## [LISTE DES TÂCHES]
1. D'après l'extrait sur la déposition à Rennes, pourquoi le faux a-t-il été fabriqué, selon ce qu'elle a raconté ?
2. Reprends l'extrait sur la déposition à Rennes là où il s'arrête.

Elle apparut aussi dans l’Affaire à un autre titre : comme témoin. Appelée à déposer à Rennes, elle raconta comment son mari avait reçu et reconstitué le bordereau et parla du faux, fabriqué « en présence des agissements du colonel Picquart, pour sauver l’armée qui se trouvait dans une impasse terrible par la mauvaise foi de ses ennemis » (p. 263) et que pour ce faire il s’était servi « des éléments verbaux qui lui avaient été donnés quelques jours auparavant » (p. 264).

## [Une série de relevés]

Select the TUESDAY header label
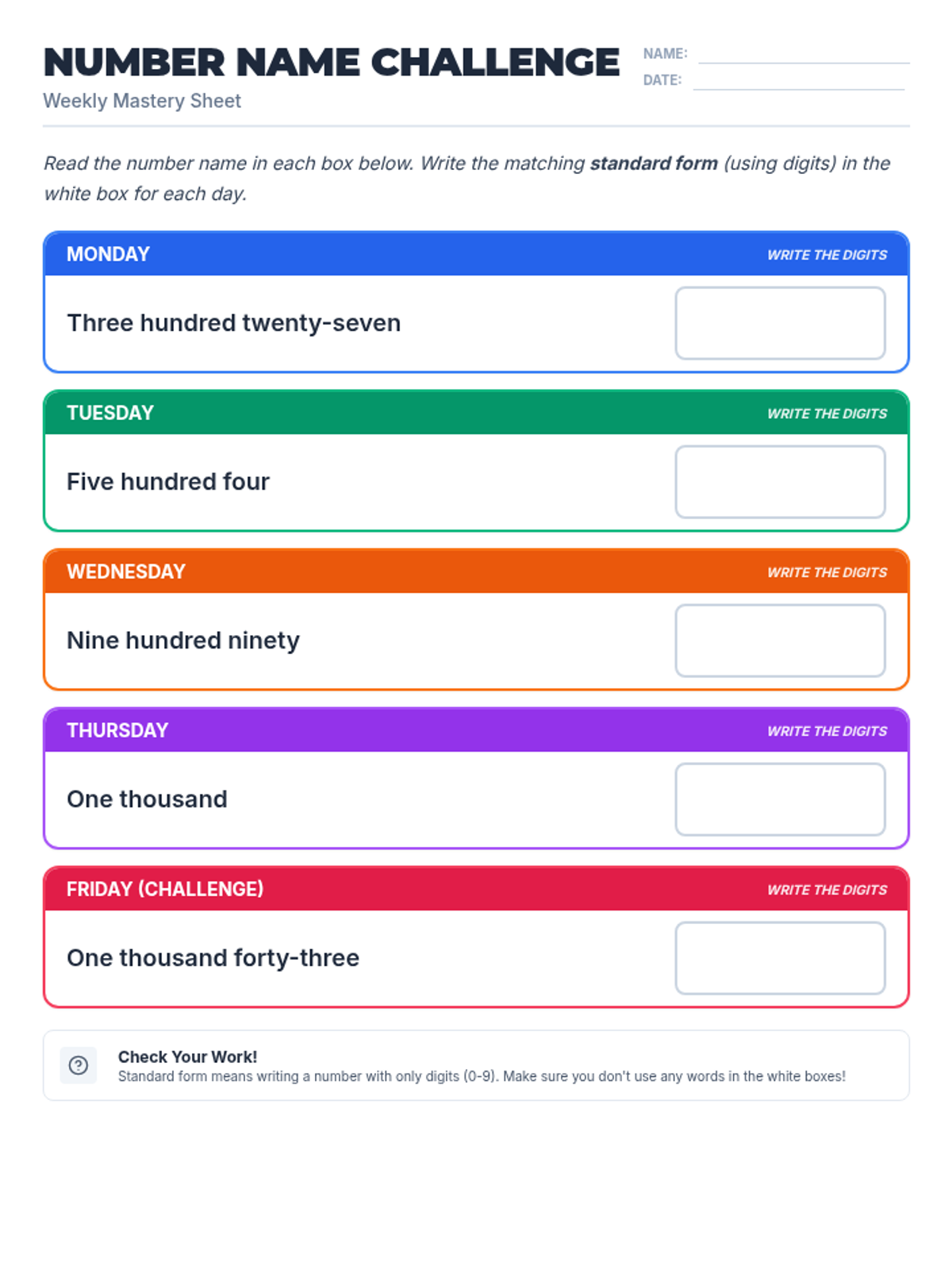 point(110,413)
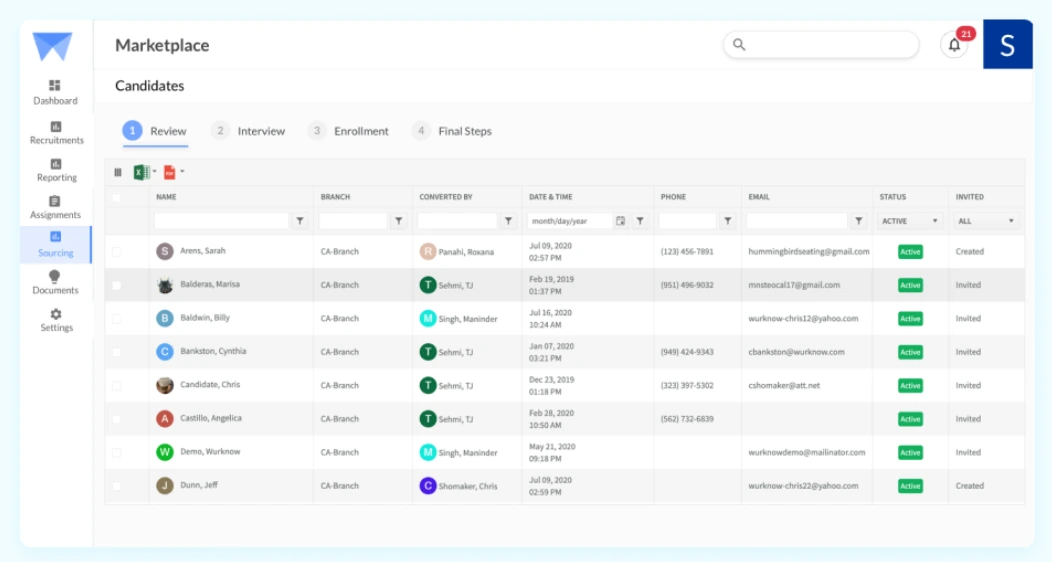
Task: Open Settings gear in the sidebar
Action: [x=56, y=320]
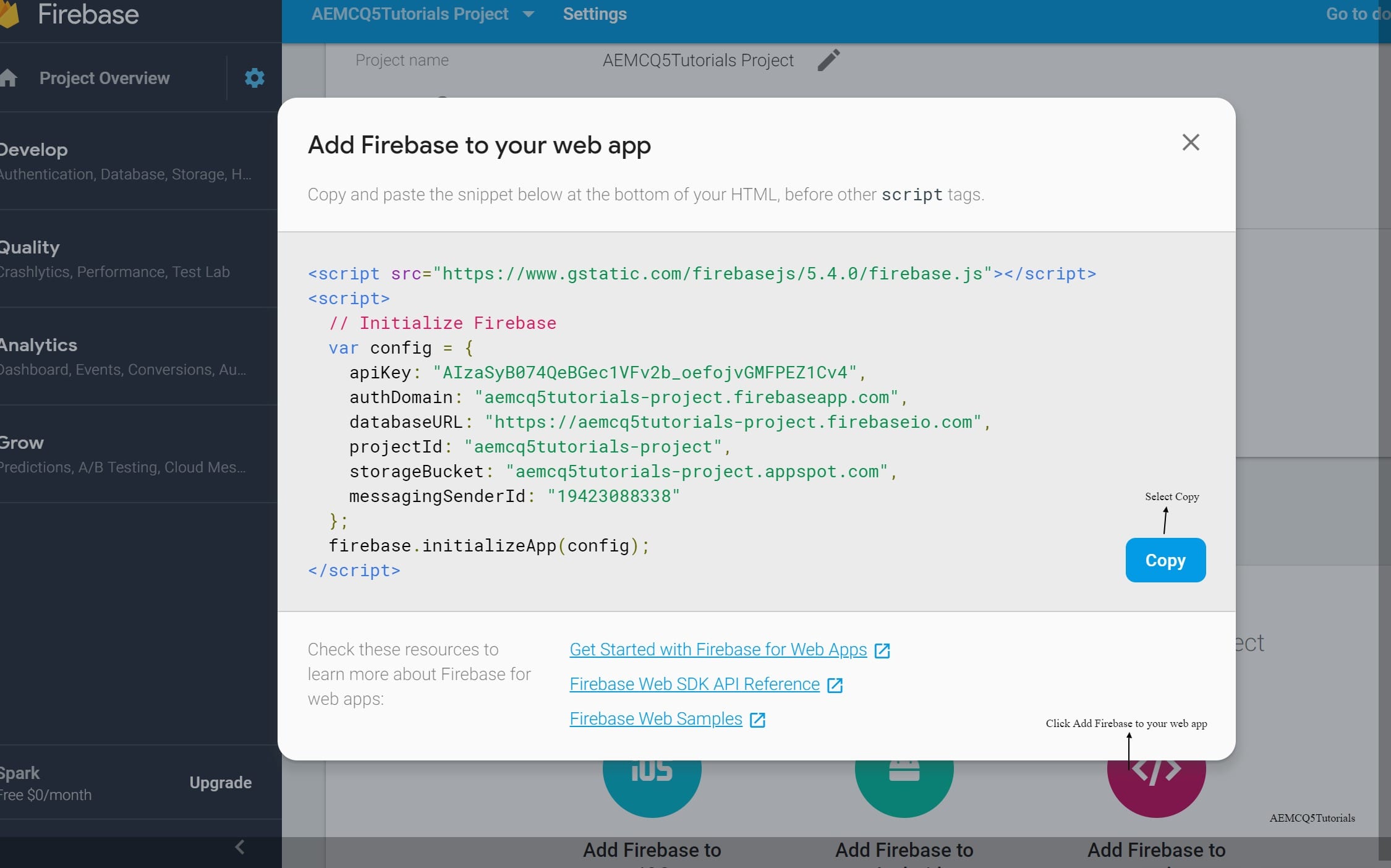1391x868 pixels.
Task: Click the Upgrade plan button
Action: (220, 783)
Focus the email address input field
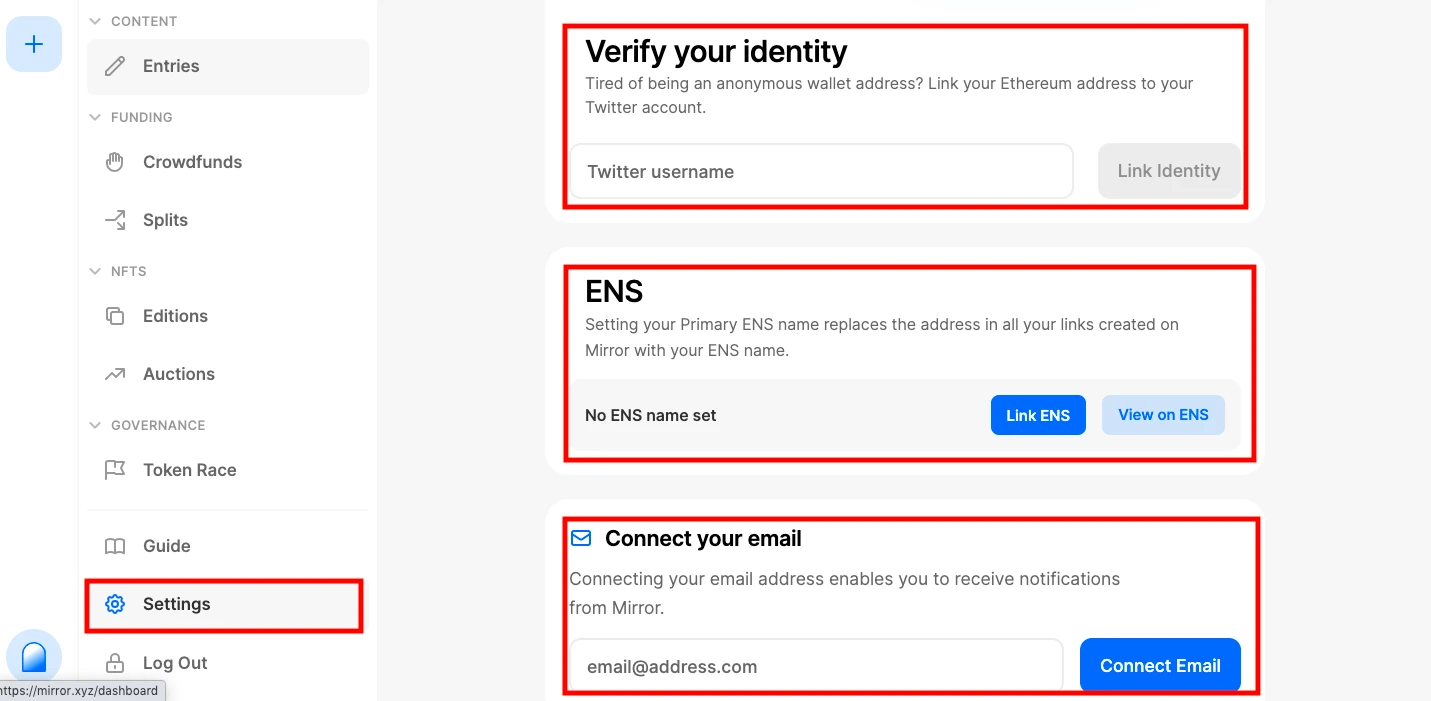The image size is (1431, 701). pyautogui.click(x=816, y=666)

## [RÉPONSES PAR TÂCHE]
1. Selon sa déposition, le faux a été fabriqué face aux agissements du colonel Picquart, pour sauver l'armée. Celle-ci se trouvait dans une impasse terrible à cause de la mauvaise foi de ses ennemis.

2.
En 1902, c’est sous son nom que sera publiée la brochure de propagande, devant « être remise gratuitement » et ne pouvant « en aucun cas […] être vendue », intitulée : L’Affaire Henry-Reinach. Plaidoiries de Me Chenu et de Me Saint-Auban (s.n., Imp. E. Masson) : « Pour la mémoire de mon pauvre mari accusé d’un crime infâme par M. Joseph Reinach, pour mon fils, j’ai le devoir de publier les plaidoiries de mes deux défenseurs. / À ceux qui m’ont aidée, à ceux qui m’ont soutenue, à ceux aussi, à ceux surtout, s’il en est, que la calomnie ébranla, je dédie ces démonstrations victorieuses ».
Par la suite, Berthe Henry, qui perdra son fils au front, se tiendra « dans la plus complète réserve et le recueillement le plus profond » (Lettre à Charpentier du 2 avril 1935, in Charpentier, Les Côtés mystérieux de l’affaire Dreyfus, p. 128).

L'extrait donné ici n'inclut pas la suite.